Copy out the material below line for line, leaving out the pictures.

■ **Entries supplied**
##############################
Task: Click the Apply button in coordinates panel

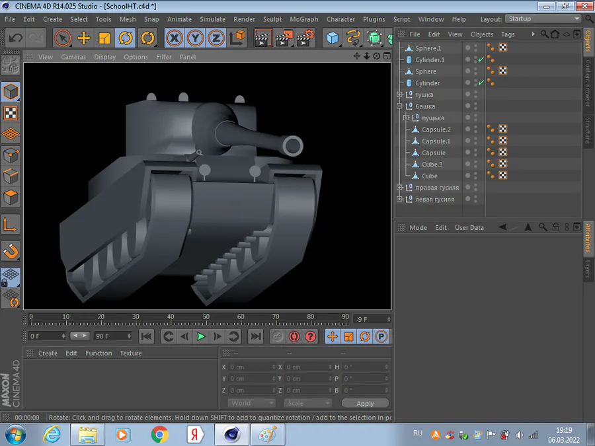Action: (365, 403)
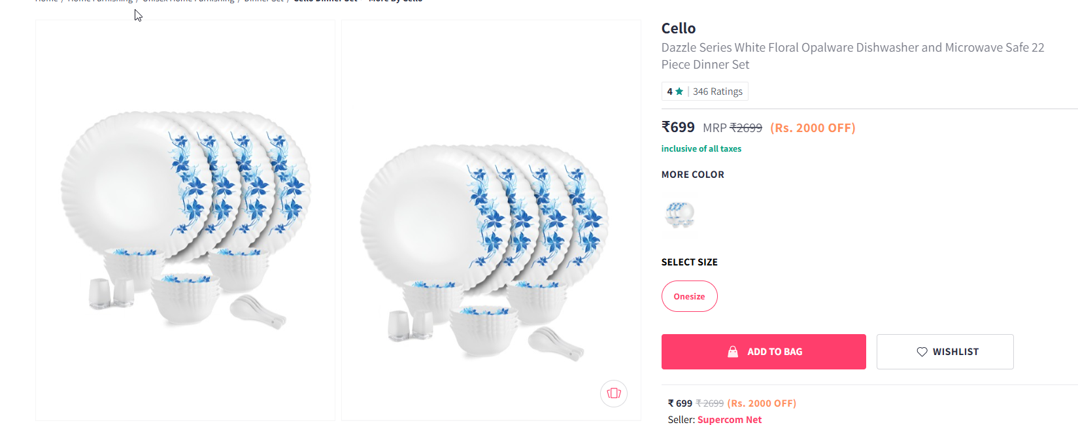This screenshot has width=1078, height=425.
Task: Click the ₹ 699 price above the seller name
Action: pos(680,403)
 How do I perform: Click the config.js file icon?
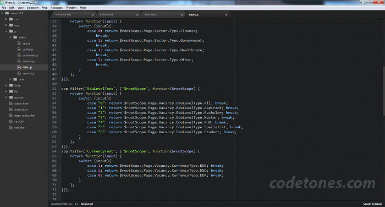[19, 49]
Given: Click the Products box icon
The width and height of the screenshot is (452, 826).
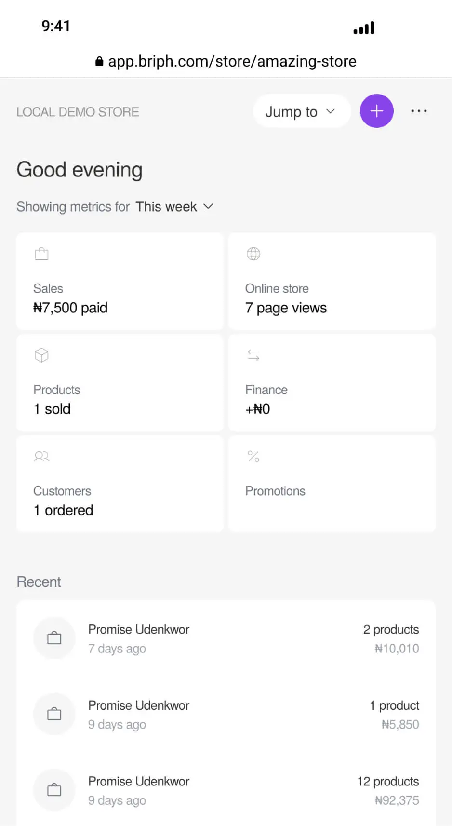Looking at the screenshot, I should [x=42, y=355].
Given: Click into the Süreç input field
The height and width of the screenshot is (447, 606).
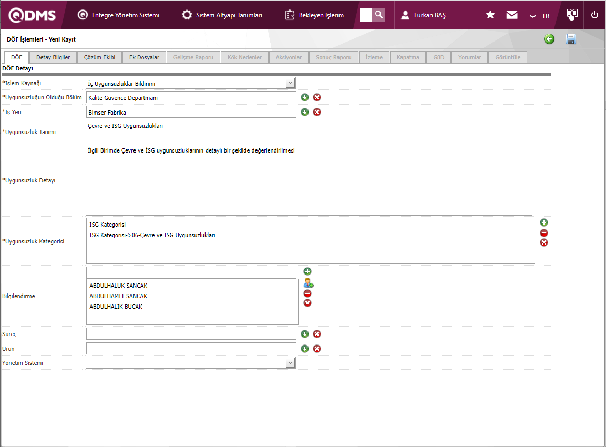Looking at the screenshot, I should (191, 334).
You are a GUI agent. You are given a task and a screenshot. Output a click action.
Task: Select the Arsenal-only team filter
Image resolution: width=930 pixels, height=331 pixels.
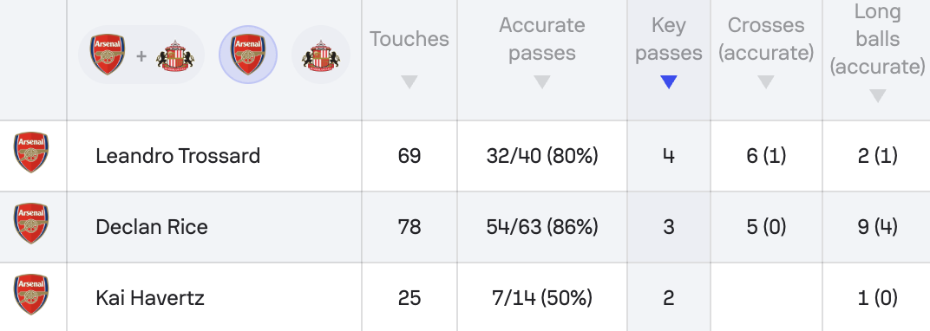(x=248, y=55)
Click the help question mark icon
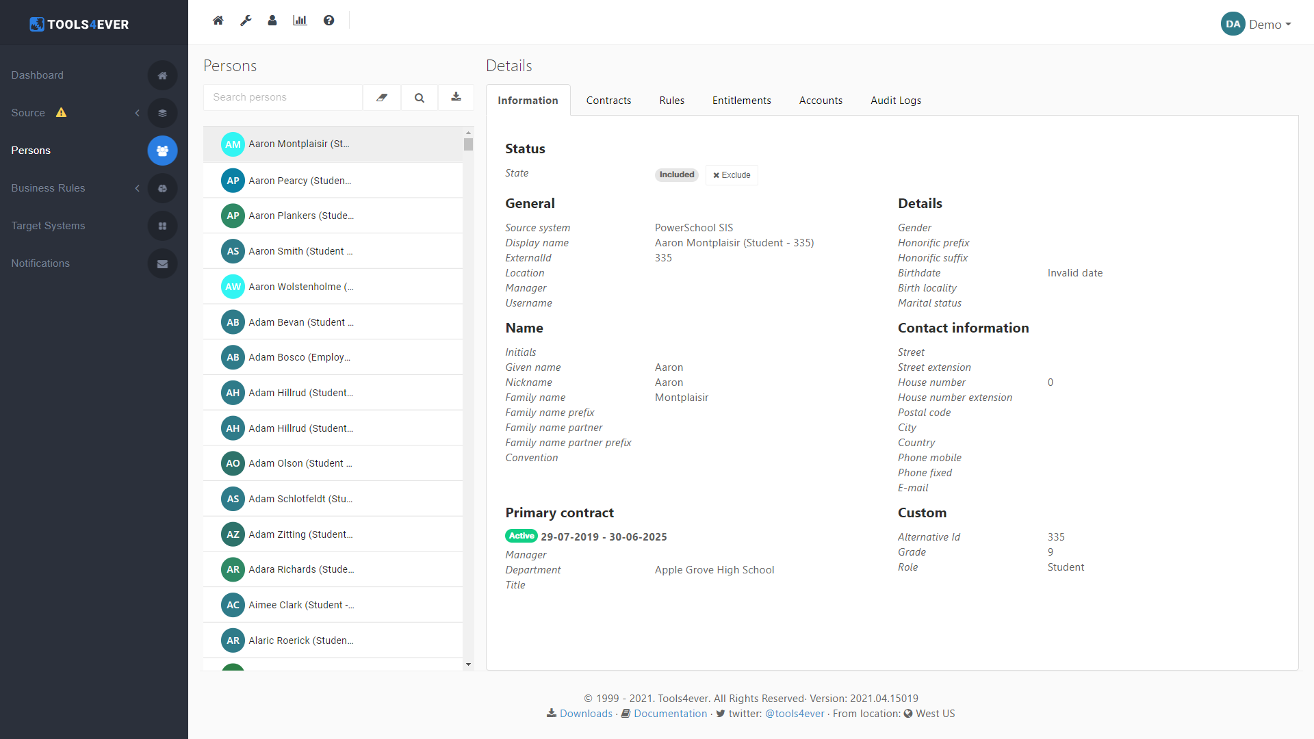Screen dimensions: 1314x739 329,21
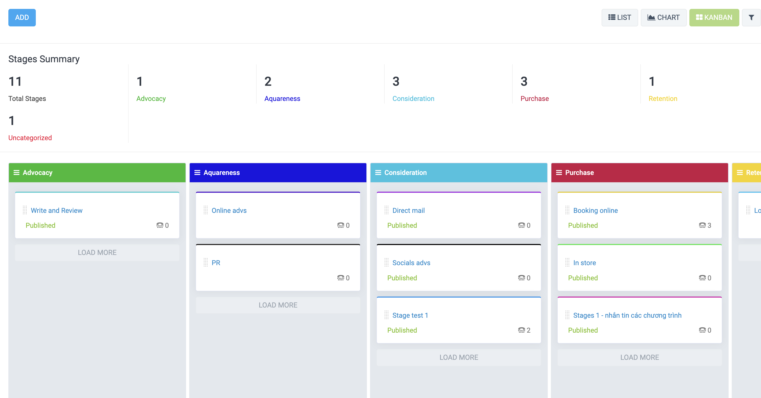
##############################
■ **Solution to this exercise**
Task: Click the Apply button in coordinates panel

Action: (365, 403)
This screenshot has width=1078, height=425.
Task: Click the ₹ 699 price above the seller name
Action: pos(680,403)
 How do I perform: Click the config.js file icon?
[19, 49]
Given: Click the Products box icon
The width and height of the screenshot is (452, 826).
Looking at the screenshot, I should [x=42, y=355].
Given: Click into the Süreç input field
The height and width of the screenshot is (447, 606).
Looking at the screenshot, I should (191, 334).
You are a GUI agent. You are given a task and a screenshot. Output a click action.
Task: Select the Arsenal-only team filter
Image resolution: width=930 pixels, height=331 pixels.
(x=248, y=55)
Click the help question mark icon
Screen dimensions: 1314x739 329,21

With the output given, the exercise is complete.